The paper also decried the dearth of accurate statistics of unemployed youths and persons in Nigeria, which, he according to him, has remained a recurring matter of unresolved controversy between governmental institutions, agencies, the general public and the Federal Bureau of Statistics.

“Conservatively, due to paucity and dearth of accurate and reliable unemployment statistical figures, it is estimated that over 70 percent of young graduates from Nigeria’s tertiary institutions remain unemployed for upwards of 10 years and beyond after graduation. This excludes figures of those who are retrenched and terminated on daily basis by distressed and unviable institutions and organisations like banks and public corporations.”

Prof.

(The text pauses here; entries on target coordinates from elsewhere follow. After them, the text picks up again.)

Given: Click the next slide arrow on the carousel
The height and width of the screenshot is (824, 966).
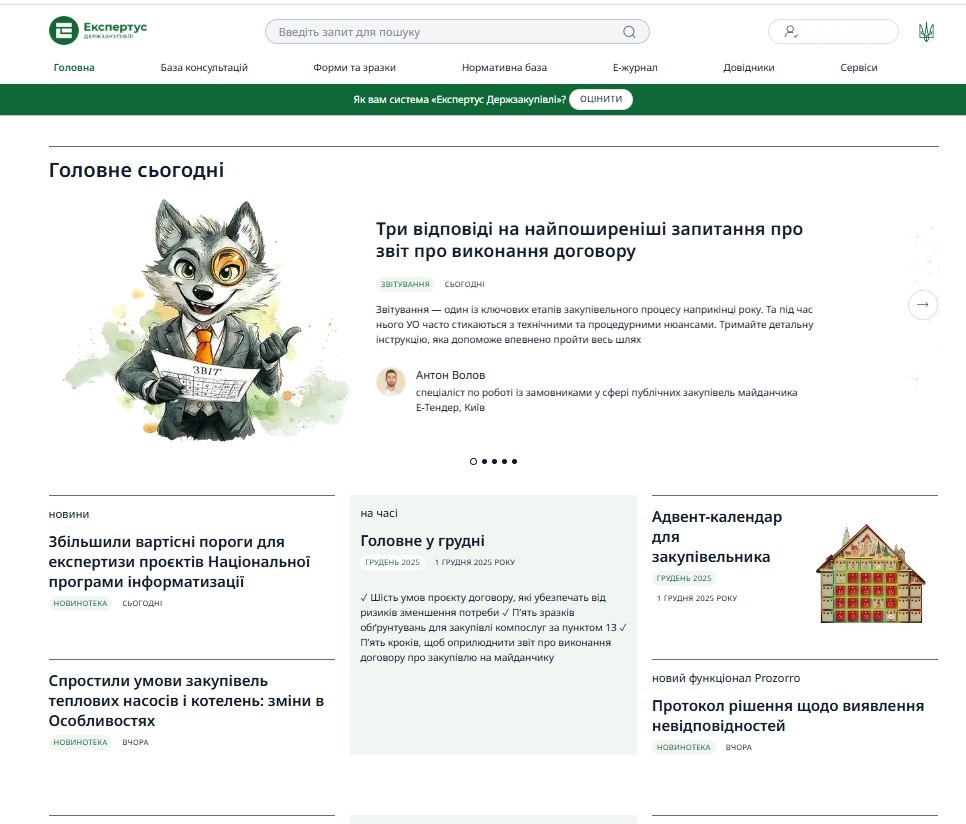Looking at the screenshot, I should pos(922,305).
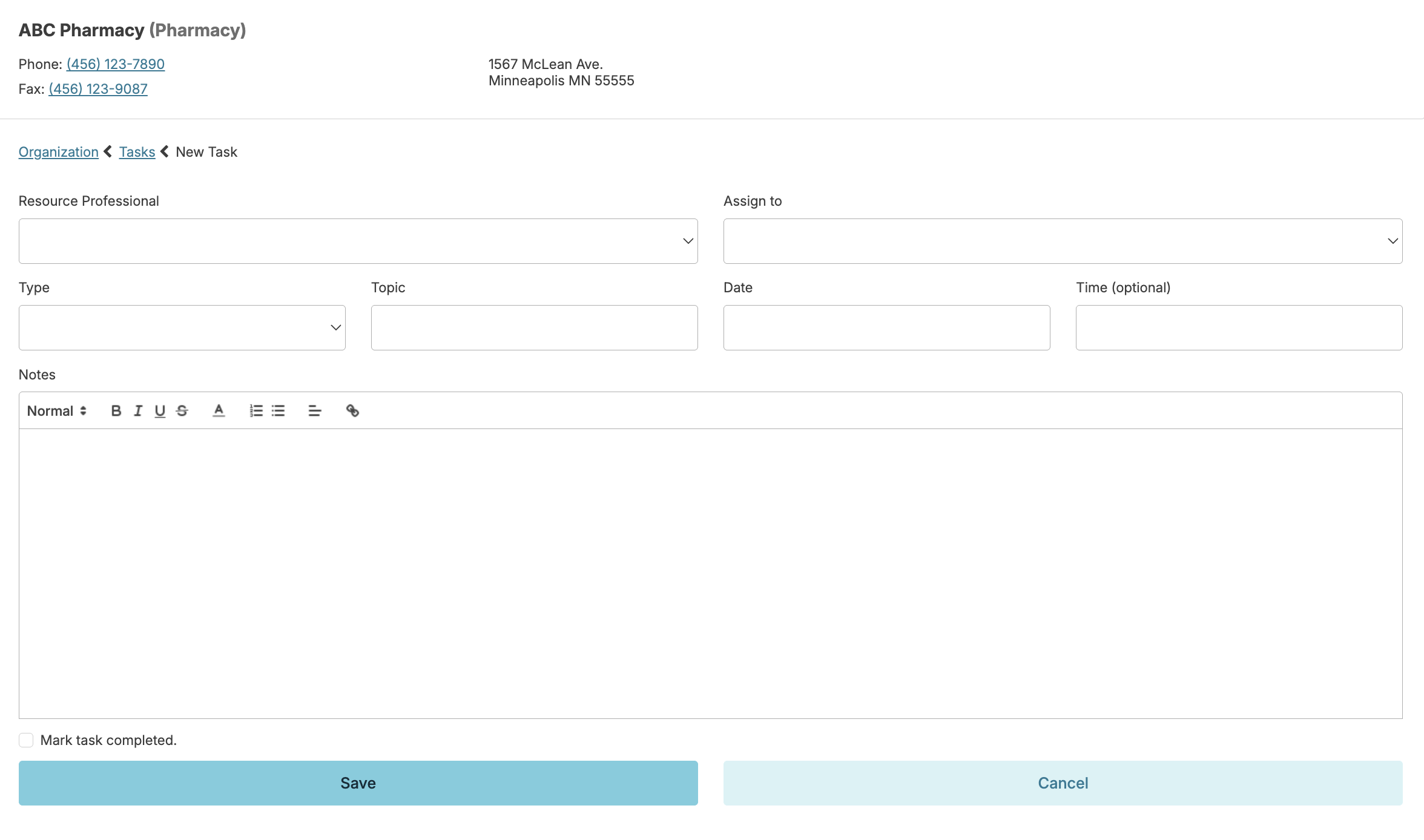Navigate to Tasks breadcrumb link
The height and width of the screenshot is (840, 1424).
[137, 152]
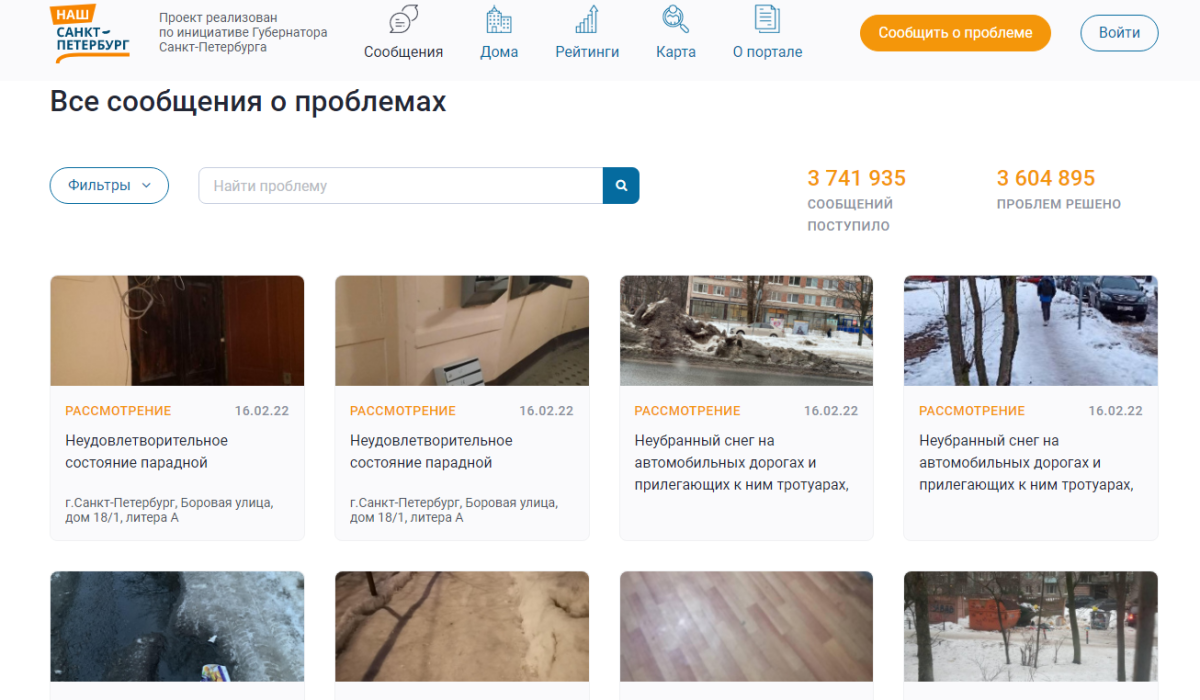The width and height of the screenshot is (1200, 700).
Task: Click the Войти login button
Action: [x=1119, y=33]
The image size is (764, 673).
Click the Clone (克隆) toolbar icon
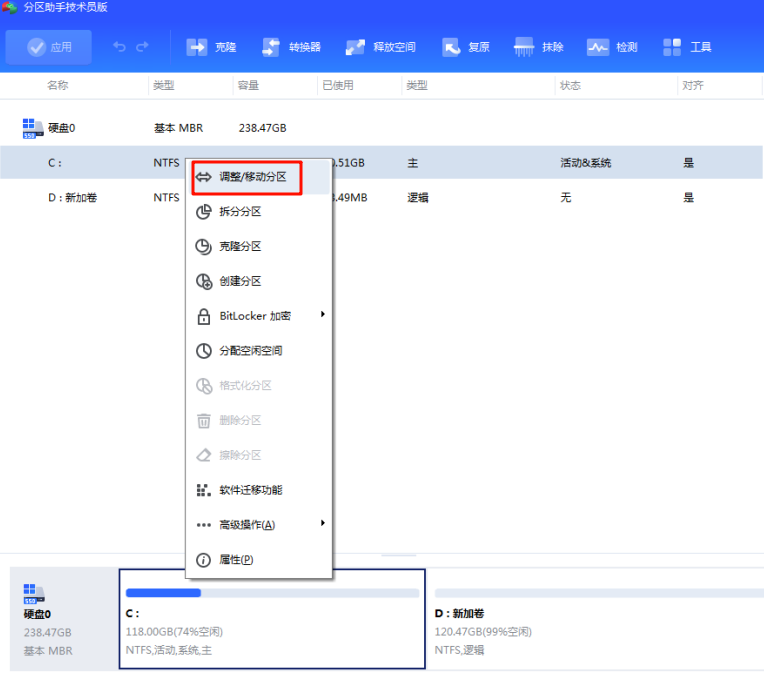[x=195, y=47]
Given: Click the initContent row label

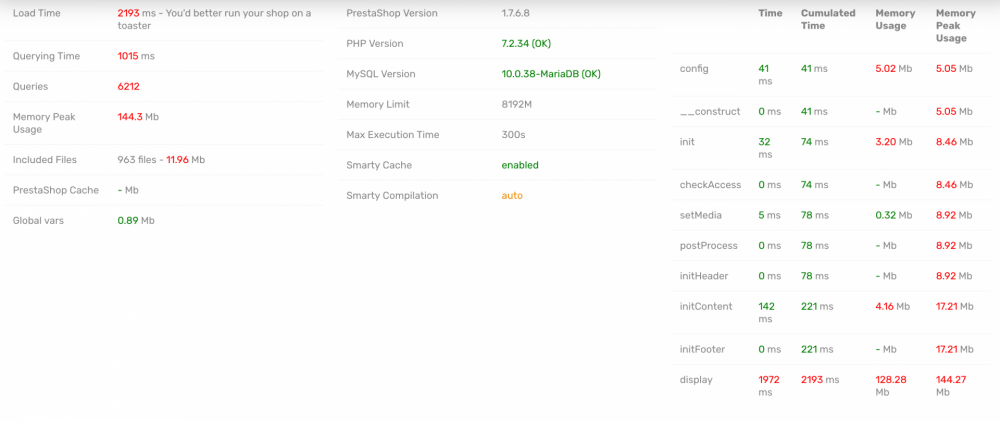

Oddih further stated that this scenario has given rise to innumerable anti-social crises and other forms of criminal conducts by the youths, which tend to threaten the corporate existence of the country

“Thus, Nigeria has been witnessing and accommodating, high level of unbearable crimes like kidnapping/abduction, armed robbery, rape, child and human trafficking, drug trafficking and abuse, thuggery, electoral violence, terrorism, money laundering and other financial crimes/frauds, prostitution, ritual killings, religious bigotry, ethnic conflicts, land disputes, ritual killings, corruption, touting, public contract abuses etc,” he noted.

“These anti-social and criminal trends have, in no small measures, tarnished Nigeria’s image in the international arena, induced certain illnesses and diseases as well as instilled psychological trauma and diffidence on the average Nigerian. Indeed the crimes, crises and their consequences are too innumerable to be adequately covered in this discourse.”

The don explained that given the enormous responsibilities for mass employment generation through skills acquisition, self employment and labour-intensive work schemes entrusted to the NDE, there is no doubt that coordinating job creation in the South-East zone would definitely pose herculean challenges to the NDE and its coordinator(s).

According to him, “Possible challenges capable of hampering effective service delivery and job creating efforts are insecurity, transportation (considering the terrible conditions in the zone), the nature and social values of the people, the nature of job to be created, etc.”

The workshop was attended by state coordinators of NDE for, Abia, Anambra, Ebonyi, Enugu and Imo states, among other dignitaries and stakeholders.